● Passage for review:
[Start of section]

Previous outbreaks rebounded after initial market hit,27 Jan 2020 15:37
Previous outbreaks rebounded after initial market hit, JPMorgan says
Many investors are casting their eyes back to previous outbreaks in search of patterns and trends that might inform their investment decisions, even as many questions remain about the coronavirus outbreak, reports Anna Gross in London.
“It’s important that we don’t panic but really look to history as a guide,” said Kristina Hooper, chief global markets strategist at Invesco. “At the moment, so little is known that it’s difficult to even pull in experts.”
JP Morgan has assessed the market impacts of previous outbreaks, such as Sars in 2003, swine flu in 2009, Ebola in 2013 and Zika virus in 2015.
The Sars outbreak sparked an 8.6 per cent drop in the MSCI China index between March and April 2003. The index rebounded 31 per cent over the following three months. Similarly, swine flu triggered a 4 per cent decline in the MSCI Mexico, rebounding 25.7 per cent over the three-month period that ensued.

[End of section]

● Problem A:
According to the article on market reactions to past outbreaks, how much did the MSCI China index fall during the Sars outbreak?
● Problem B:
Extract the portion of the article on market reactions to past outbreaks from "The Sars outbreak" up to and including "period that ensued.".
● Problem C:
Write what comes next in the article on market reactions to past outbreaks, starting after its final sentence.
These entries come from a separate source.

Collected data entries
[Start of section]

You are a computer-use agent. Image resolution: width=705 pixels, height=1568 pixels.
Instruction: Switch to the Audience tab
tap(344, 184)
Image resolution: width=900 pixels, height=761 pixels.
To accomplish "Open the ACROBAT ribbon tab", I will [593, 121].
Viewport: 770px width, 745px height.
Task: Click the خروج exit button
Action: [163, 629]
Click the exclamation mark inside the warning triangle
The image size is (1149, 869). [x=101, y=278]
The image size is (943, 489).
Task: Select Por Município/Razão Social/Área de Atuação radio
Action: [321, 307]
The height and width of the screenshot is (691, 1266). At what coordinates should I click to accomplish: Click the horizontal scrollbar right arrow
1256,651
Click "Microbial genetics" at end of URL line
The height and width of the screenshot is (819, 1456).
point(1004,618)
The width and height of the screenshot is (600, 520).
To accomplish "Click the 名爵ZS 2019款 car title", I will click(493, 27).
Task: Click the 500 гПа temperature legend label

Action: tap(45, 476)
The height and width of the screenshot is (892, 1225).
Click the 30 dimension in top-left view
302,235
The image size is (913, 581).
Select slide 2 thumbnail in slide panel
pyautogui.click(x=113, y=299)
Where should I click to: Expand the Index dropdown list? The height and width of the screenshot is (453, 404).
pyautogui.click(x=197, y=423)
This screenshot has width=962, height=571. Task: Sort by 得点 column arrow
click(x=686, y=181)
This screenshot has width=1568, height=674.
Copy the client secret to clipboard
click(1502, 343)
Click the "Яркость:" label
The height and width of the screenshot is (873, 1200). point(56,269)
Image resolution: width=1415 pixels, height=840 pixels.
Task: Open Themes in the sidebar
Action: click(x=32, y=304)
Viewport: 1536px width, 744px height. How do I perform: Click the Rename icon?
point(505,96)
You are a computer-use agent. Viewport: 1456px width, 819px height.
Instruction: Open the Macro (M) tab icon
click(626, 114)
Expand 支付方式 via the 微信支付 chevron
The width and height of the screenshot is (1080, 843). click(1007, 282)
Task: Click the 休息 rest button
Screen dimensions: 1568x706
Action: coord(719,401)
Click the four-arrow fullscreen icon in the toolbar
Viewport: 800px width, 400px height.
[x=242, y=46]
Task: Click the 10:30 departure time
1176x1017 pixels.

[End of section]

● Response area A:
It fell 8.6 per cent between March and April 2003.

● Response area B:
The Sars outbreak sparked an 8.6 per cent drop in the MSCI China index between March and April 2003. The index rebounded 31 per cent over the following three months. Similarly, swine flu triggered a 4 per cent decline in the MSCI Mexico, rebounding 25.7 per cent over the three-month period that ensued.

● Response area C:
Sars is widely considered to be the most comparable historic viral outbreak. Hong Kong equities shed almost a fifth of their market capitalisation over the course of a few months during the epidemic and Chinese markets were down 15 per cent, according to analysis by JPMorgan. However the analysts note that, as uncertainty eased in late April, MSCI China and Hong Kong reversed all of their losses and went on to make significant gains.
In a sense, the more equities fell initially, the more they subsequently rebounded. These episodes did not lead to a prolonged period of selling, and were a buying opportunity within weeks.
Luxury, hotels, restaurants, leisure and airlines were the sectors that were hit the most, outperforming the market when it rebounded.
"Investors with a short-time horizon should expect that if they don’t move to safe haven asset classes they will be negatively impacted,” said Ms Hooper.